So you don't actually love CDs but the fact you can not use them after buying them. You can still buy non DRM music you don't have to subscribe and you could rip or copy streamed music if it wasn't easier to pirate it.
CDs by the way also are subject to licenses and DRM has started to appear on them. The reason they did not try as hard as with DVDs and Blurays is that Music is trivial to copy, people have been ok with taping from the radio after all. If video on physical media was still a thing you would have plenty of DRM, they'd probably make you buy a newer player after 5 years or so.
Hate juggling accounts to be part of communities , some forums (have strict rules|ban VPNs|.*) . There's reason they've been succeeded by (subreddits|discord servers|.*)

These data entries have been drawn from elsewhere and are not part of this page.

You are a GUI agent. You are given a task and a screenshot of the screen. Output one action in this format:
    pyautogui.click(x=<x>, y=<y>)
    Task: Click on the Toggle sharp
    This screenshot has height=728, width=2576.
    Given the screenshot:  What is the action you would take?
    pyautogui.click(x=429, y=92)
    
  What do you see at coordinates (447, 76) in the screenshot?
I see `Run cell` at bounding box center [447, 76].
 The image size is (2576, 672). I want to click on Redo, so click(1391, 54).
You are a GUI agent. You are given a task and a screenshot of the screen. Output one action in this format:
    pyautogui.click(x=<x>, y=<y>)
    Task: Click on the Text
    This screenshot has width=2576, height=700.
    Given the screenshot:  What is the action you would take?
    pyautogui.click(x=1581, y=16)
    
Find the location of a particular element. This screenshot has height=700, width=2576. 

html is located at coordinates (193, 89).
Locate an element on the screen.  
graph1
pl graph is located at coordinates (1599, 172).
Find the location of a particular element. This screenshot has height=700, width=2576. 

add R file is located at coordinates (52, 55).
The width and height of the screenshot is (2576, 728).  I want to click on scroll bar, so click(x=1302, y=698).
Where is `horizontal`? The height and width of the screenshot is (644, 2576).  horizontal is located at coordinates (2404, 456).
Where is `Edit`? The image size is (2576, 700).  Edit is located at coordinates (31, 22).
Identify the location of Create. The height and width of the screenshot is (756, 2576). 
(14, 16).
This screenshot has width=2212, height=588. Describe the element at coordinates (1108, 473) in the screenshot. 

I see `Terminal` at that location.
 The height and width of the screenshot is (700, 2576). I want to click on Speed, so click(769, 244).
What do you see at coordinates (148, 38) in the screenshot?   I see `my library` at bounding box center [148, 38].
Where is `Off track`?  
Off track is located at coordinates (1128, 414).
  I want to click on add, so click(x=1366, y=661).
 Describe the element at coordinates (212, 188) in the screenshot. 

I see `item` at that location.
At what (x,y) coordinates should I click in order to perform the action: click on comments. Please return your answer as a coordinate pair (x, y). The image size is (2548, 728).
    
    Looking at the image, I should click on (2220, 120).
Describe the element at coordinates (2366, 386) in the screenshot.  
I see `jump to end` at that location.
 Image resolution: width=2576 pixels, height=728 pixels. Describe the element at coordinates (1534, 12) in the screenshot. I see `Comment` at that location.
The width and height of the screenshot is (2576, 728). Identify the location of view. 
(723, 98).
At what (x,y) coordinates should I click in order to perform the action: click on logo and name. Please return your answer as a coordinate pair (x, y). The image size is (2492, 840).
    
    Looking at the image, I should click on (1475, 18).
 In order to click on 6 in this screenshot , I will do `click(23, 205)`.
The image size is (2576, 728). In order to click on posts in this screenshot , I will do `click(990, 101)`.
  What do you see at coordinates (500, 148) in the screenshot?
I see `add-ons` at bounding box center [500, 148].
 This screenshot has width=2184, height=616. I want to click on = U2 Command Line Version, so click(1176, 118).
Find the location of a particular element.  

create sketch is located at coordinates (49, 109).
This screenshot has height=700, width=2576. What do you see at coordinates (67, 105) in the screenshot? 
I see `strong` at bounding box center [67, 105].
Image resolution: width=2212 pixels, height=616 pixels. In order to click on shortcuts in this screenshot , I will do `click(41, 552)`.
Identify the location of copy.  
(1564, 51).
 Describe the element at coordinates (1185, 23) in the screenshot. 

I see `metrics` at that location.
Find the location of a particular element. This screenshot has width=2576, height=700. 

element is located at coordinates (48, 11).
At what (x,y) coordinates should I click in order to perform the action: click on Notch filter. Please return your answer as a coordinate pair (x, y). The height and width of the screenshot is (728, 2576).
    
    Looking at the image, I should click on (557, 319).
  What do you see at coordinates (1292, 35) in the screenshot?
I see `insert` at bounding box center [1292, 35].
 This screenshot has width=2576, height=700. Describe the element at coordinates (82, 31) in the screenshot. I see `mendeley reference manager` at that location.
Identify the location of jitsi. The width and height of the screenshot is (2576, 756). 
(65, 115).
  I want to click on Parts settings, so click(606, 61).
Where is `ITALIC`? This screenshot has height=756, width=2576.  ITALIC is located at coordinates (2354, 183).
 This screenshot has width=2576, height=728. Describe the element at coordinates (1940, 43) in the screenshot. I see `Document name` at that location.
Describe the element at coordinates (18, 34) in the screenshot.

Sorry, but focused forums are far superior than any of the things that supposed to replace them (Reddit and its -alikes, Discord and its -alikes, etc. etc. etc.).
Hard disagree. I much prefer forums and still am a member of some. The only thing reddit really had going was how broad and easy-to-create it was. It allowed for non-technical people to make cool, niche forums and people to find and participate.
Oh, I preferred that. There was much less pressure to conform. All fora had their own "personality", in a way. Small little islands inhabited by people having fun in their own ways.
I miss forums. If I went to a specific car forum, that's what discussion would be about. No random assholes bringing politics into every conversation. No trolls or people just there to make a joke for upvotes.